Read El castillo en el bosque Online
Authors: Mailer Norman
Años después, en el apogeo de su poder, Adolf Hitler seguiría creyendo que había recibido una paliza casi mortal. Muchas noches de la Segunda Guerra Mundial, en el cuartel general de Prusia oriental para el frente ruso, contaría el episodio a sus secretarios sentados a la mesa después de la cena. Hablaba con elocuencia.
—Por supuesto, merecía una tunda —decía—. Le causaba verdaderos problemas a mi padre. Recuerdo que mi madre estaba deshecha. Me quería tanto, mi querida madre.
De sí mismo recordaba que había sido tan valiente como Alois hijo; sí, se había enfrentado a su padre.
—Creo que por eso tuvo que pegarme. Debí de merecerlo. Le dije cosas terribles, palabras tan espantosas que no puedo repetirlas. Es probable que me tuviera merecida aquella paliza. Mi padre era un hombre excelente, fuerte, honesto, un austriaco que era un alemán auténtico. Aun así, no sé si un padre debe golpear a su hijo hasta dejarlo al borde de la muerte... Estuvo en un tris de matarme.

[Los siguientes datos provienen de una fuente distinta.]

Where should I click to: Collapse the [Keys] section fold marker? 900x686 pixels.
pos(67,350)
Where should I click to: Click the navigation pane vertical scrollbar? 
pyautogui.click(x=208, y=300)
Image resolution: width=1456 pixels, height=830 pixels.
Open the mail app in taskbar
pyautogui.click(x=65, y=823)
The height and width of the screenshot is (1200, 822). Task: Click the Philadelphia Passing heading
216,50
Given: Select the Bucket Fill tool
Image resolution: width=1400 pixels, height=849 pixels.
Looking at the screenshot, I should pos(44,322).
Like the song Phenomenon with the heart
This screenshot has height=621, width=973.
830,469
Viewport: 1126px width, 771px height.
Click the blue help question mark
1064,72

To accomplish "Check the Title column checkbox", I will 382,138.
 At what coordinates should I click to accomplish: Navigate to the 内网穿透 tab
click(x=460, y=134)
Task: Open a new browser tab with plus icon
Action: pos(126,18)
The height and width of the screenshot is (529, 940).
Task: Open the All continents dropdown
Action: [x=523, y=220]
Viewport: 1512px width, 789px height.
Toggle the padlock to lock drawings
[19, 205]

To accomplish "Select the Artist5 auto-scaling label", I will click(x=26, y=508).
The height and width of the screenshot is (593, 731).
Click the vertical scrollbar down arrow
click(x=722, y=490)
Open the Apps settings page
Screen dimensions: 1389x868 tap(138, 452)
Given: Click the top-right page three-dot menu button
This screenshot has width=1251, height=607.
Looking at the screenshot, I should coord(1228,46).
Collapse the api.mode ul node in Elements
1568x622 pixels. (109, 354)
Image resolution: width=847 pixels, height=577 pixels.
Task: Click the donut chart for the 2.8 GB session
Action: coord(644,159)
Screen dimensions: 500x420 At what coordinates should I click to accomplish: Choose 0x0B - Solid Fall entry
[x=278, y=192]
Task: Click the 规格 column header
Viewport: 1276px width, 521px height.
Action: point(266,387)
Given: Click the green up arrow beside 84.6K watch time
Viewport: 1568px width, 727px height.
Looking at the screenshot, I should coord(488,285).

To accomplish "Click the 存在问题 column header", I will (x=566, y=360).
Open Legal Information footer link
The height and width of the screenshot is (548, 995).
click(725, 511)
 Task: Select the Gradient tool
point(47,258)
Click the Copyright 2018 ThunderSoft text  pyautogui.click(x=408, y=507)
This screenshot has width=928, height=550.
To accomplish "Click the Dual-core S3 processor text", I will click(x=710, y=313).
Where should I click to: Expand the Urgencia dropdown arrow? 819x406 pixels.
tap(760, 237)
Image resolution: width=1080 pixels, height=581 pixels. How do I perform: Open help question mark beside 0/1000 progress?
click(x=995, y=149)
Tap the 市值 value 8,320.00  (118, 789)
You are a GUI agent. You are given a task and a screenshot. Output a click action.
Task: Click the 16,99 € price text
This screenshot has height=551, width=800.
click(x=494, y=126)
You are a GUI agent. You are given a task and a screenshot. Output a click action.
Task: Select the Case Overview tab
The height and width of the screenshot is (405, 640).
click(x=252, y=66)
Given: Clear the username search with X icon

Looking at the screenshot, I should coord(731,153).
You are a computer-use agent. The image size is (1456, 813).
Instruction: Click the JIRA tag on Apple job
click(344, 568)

Sí, contaba tales historias de su infancia que a sus oyentes se les saltaban las lágrimas y se les entristecía el corazón. No surgió de repente, aquel lecho de roca inmaculado de una mentira que yo grabé en los pliegues del cerebro donde la memoria está en estrecho contacto con la falsedad. Mi arte consiste en suplantar un recuerdo auténtico por otro falso, y cuyas exactitudes vengan a eliminar un antiguo tatuaje con el fin de sustituirlo por otro.
Además, aquella falacia me permitiría desarrollar la futura incapacidad de Adi para decir la verdad. Para cuando inició su carrera política, estaba en posesión de una madeja de mentiras tan complejas que satisfacían hasta la necesidad más nimia. Sabía sortear la verdad por un pelo o subvertirla totalmente.
Trabajar a un cliente como es debido es, como digo, un proceso lento, y llevó muchos años convertir aquel particular entramado de su psique en un tinglado completo de mendicidades múltiples. El adulto habría estado dispuesto a morir con la certeza de que estaba diciendo la verdad cuando contó que su padre había estado a punto de matarle a golpes. De vez en cuando, todavía me tomo la molestia de reforzar el soporte de esta mentira absoluta. Valía la pena. El Maestro, en efecto, muchas veces destacó mi labor en esta materia: —Este método es la mejor manera de usurpar los servicios de un gran dirigente político —nos dijo—. No tienen que distinguir entre la verdad y determinadas mentiras. Nos son de una utilidad notable cuando ni siquiera saben que están mintiendo, porque la mentira es vital para sus necesidades.
Aunque la taberna de Fischlham no servía bebidas los domingos, había una casa en las afueras de la ciudad donde se podía tomar una jarra de cerveza en la despensa.
Alois nunca había visitado aquel oasis. Estaba enteramente por debajo de lo que un respetable funcionario de la corona retirado pudiera considerar una razonable actividad de asueto, pero fue una de las pocas veces en su vida en que —y hubo de repetírselo él mismo— tenía que tomar un trago. Con las punzadas que le daba la rodilla a causa de la primera caída, con dolor de cabeza por los efectos explosivos de su cólera y el corazón afligido, renqueó a campo traviesa y para el crepúsculo había bebido cerca de cuatro litros de cerveza.
Nadie tuvo que ayudarle a volver a casa. Hubo ofertas, pero las rechazó todas: era aún lo bastante temprano para que el cielo del atardecer conservase alguna luz. Con pleno sentido de la dignidad, coronó el primer repecho a la salida de Fischlham y casi estaba en la cima del segundo cuando se tumbó a dormir en un pasto. Despertó un par de horas más tarde, con la cabeza a menos de quince centímetros de la boñiga monumental de una vaca, tan grande como un sombrero bombín.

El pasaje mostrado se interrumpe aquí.